MODEL = "gemini-2.0-flash" # Use a valid model

# --- Agent Definitions ---
# Agent 1: Simple agent to capture information
info_capture_agent = LlmAgent(
    model=MODEL,
    name="InfoCaptureAgent",
    instruction="Acknowledge the user's statement.",
    # output_key="captured_info" # Could optionally save to state too
)

# Agent 2: Agent that can use memory
memory_recall_agent = LlmAgent(
    model=MODEL,
    name="MemoryRecallAgent",
    instruction="Answer the user's question. Use the 'load_memory' tool "
                "if the answer might be in past conversations.",
    tools=[load_memory] # Give the agent the tool
)

# --- Services and Runner ---
session_service = InMemorySessionService()
memory_service = InMemoryMemoryService() # Use in-memory for demo

runner = Runner(
    # Start with the info capture agent
    agent=info_capture_agent,
    app_name=APP_NAME,
    session_service=session_service,
    memory_service=memory_service # Provide the memory service to the Runner
)

# --- Scenario ---

# Turn 1: Capture some information in a session
print("--- Turn 1: Capturing Information ---")
session1_id = "session_info"
session1 = session_service.create_session(APP_NAME, USER_ID, session1_id)
user_input1 = Content(parts=[Part(text="My favorite project is Project Alpha.")])

# Run the agent
final_response_text = "(No final response)"
for event in runner.run(USER_ID, session1_id, user_input1):
    if event.is_final_response() and event.content and event.content.parts:
        final_response_text = event.content.parts[0].text
print(f"Agent 1 Response: {final_response_text}")

# Get the completed session
completed_session1 = session_service.get_session(APP_NAME, USER_ID, session1_id)

# Add this session's content to the Memory Service
print("\n--- Adding Session 1 to Memory ---")
memory_service.add_session_to_memory(completed_session1)
print("Session added to memory.")

# Turn 2: In a *new* (or same) session, ask a question requiring memory
print("\n--- Turn 2: Recalling Information ---")
session2_id = "session_recall" # Can be same or different session ID
session2 = session_service.create_session(APP_NAME, USER_ID, session2_id)
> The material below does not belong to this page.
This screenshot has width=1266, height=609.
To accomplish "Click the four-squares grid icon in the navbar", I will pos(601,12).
# Switch runner to the recall agent
runner.agent = memory_recall_agent
user_input2 = Content(parts=[Part(text="What is my favorite project?")])

# Run the recall agent
print("Running MemoryRecallAgent...")
final_response_text_2 = "(No final response)"
for event in runner.run(USER_ID, session2_id, user_input2):
    print(f"  Event: {event.author} - Type: {'Text' if event.content and event.content.parts and event.content.parts[0].text else ''}"
        f"{'FuncCall' if event.get_function_calls() else ''}"
        f"{'FuncResp' if event.get_function_responses() else ''}")
    if event.is_final_response() and event.content and event.content.parts:
        final_response_text_2 = event.content.parts[0].text
        print(f"Agent 2 Final Response: {final_response_text_2}")
        break # Stop after final response

# Expected Event Sequence for Turn 2:
# 1. User sends "What is my favorite project?"
# 2. Agent (LLM) decides to call `load_memory` tool with a query like "favorite project".
# 3. Runner executes the `load_memory` tool, which calls `memory_service.search_memory`.
# 4. `InMemoryMemoryService` finds the relevant text ("My favorite project is Project Alpha.") from session1.
# 5. Tool returns this text in a FunctionResponse event.
# 6. Agent (LLM) receives the function response, processes the retrieved text.
# 7. Agent generates the final answer (e.g., "Your favorite project is Project Alpha.").